A scandal in the euthanasia archives
By Ian DowbigginImagine for a moment that reporters broke the news that the Vatican had destroyed the bulk of its archival records. Researchers around the world justifiably might accuse the Roman Catholic Church of a deliberate cover-up.
Well, the Vatican has done no such thing. But it appears as if the right-to-die movement has. If so, one might well ask; why did people in the movement do it? Are they trying to hide something about their past?
One thing is clear: if the euthanasia movement’s records have indeed been destroyed, a lot of history has vanished, Orwell-like, down a cavernous memory hole. And with it, information the right-to-die movement doesn’t want you to know.
I should know, because I saw these records and I know what was in them. I wrote up my findings in my 2003 book on the history of the movement, published by Oxford University Press.
The story of my involvement in these valuable records begins about fifteen years ago when I was given permission to explore the archives of what used to be called Partnerships for Caring, Inc. PFC was a successor organization to the defunct Euthanasia Society of America (ESA). The ESA records, housed in a law firm in Baltimore, consisted of 15 large cardboard boxes holding correspondence, financial records, press releases, published materials and minutes of meetings, much of it uncatalogued.
There were literally thousands of items in these boxes documenting the entire 20th century history of the U.S. and non-American activists who advocated the legalization of various forms of euthanasia. The ESA archive contained materials relating to the careers of noteworthy social activists such as Derek Humphry, the founder of the Hemlock Society (now called Compassion and Choices), Joseph Fletcher, the founder of “situation ethics,” Alan Guttmacher (after whom the population-control Guttmacher Institute in New York City is named), and the birth control pioneer Margaret Sanger who, unbeknownst to all her biographers, was also a vocal proponent of legalized euthanasia.

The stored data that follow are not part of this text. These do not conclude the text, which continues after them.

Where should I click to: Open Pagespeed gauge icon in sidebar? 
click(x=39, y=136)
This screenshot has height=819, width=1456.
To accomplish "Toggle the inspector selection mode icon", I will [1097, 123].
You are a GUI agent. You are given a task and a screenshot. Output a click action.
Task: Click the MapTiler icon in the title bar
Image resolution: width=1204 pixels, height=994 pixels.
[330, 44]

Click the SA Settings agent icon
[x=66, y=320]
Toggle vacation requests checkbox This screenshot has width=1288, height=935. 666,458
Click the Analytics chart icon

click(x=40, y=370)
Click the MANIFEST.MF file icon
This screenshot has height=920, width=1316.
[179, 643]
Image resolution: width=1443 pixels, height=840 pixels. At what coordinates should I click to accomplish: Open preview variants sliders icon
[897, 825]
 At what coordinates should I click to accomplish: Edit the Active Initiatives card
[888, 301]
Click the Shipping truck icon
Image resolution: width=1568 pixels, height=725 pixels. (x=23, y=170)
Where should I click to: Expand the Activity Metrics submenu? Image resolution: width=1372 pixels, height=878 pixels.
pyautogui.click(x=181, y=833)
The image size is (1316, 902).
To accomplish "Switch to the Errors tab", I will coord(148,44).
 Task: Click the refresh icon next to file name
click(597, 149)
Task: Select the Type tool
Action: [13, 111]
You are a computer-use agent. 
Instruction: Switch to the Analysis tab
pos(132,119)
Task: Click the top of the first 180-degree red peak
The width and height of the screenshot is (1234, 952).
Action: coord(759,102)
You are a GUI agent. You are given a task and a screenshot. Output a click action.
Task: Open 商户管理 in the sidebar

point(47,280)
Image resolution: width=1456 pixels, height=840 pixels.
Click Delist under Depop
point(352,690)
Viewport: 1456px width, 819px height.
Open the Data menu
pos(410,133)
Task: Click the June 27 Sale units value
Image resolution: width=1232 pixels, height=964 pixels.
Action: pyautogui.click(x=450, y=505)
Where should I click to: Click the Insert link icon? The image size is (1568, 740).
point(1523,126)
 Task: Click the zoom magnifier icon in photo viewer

Not only did these activists urge governments to permit voluntary mercy-killing and physician-assisted suicide, many also supported the involuntary mercy-killing of handicapped people. For example, despite his knowledge of widespread Nazi murder of people with disabilities, in 1943 the ESA’s president thought it was a good idea to legalize euthanasia in time for returning veterans who suffered from mental and physical wounds.
As recently as 2000, Derek Humphry proclaimed that because of escalating health care costs the elderly had a “duty to die.”
There was a good deal else in my book which would cause eye brows to arch in this day and age. The picture that emerged from my account was of a movement which harbored many people like the infamous “Dr. Death,” Jack Kevorkian, whose views on end-of-life care included the beliefs that experiments should be performed on dying persons and the mercy-killing of individuals whether or not they requested it was perfectly ethical.
The overlap between the eugenics and euthanasia movements was
particularly eye-opening. For much of the twentieth century the same people who urged governments to permit mercy-killing and physician-assisted suicide typically applauded the courts and elected officials when they legalized the forced sterilization of people with disabilities.
My research did not always go smoothly. One right-to-die activist warned me that if I included anything he said to me over the phone he would sue me and my publisher. Clearly, the right-to-die movement did not like the contents of my book. Some in the movement must have regretted that I had gained access to their archives in the first place.
But the story did not end there. About five years after the book’s publication, I was contacted by a US graduate student researching the history of euthanasia. She told me that in trying to track down the ESA records she had been informed that the collection had been intentionally destroyed.
Just this year another US graduate student got in touch with me, also trying to locate the ESA archives. She too has been told the records no longer exist, although she is still investigating.
Of course, it might be that the ESA records are sitting somewhere safe and sound. Yet why do groups like Compassion and Choices ignore my own requests for information? Why, when a published scholar in the history of medicine enquires about the whereabouts of this important archive, is there a resounding silence?
Yet, if, as is highly likely, this magnificent archive is gone forever, one is perfectly entitled to call the right-to-die movement to account. What are they afraid of? The historical truth?
As a researcher, I am saddened and angry that such a treasure trove is likely gone forever. The scholarly community rightly protests when a similar destruction of historical records occurs. It’s time that its outrage was directed against the people who today tell us mercy-killing and doctor-assisted suicide are the latest “freedoms” you and I ought to enjoy.
In light of the disappearance of the ESA archives, can they be trusted?
Ian Dowbiggin, a Fellow of the Royal Society of Canada, teaches history at the University of Prince Edward Island. He is the author of A Merciful End: The Euthanasia Movement in Modern America (2003) and A Concise History of Euthanasia (2006).
Editor’s note. This appeared at princearthurherald.com and is reprinted with the author’s permission.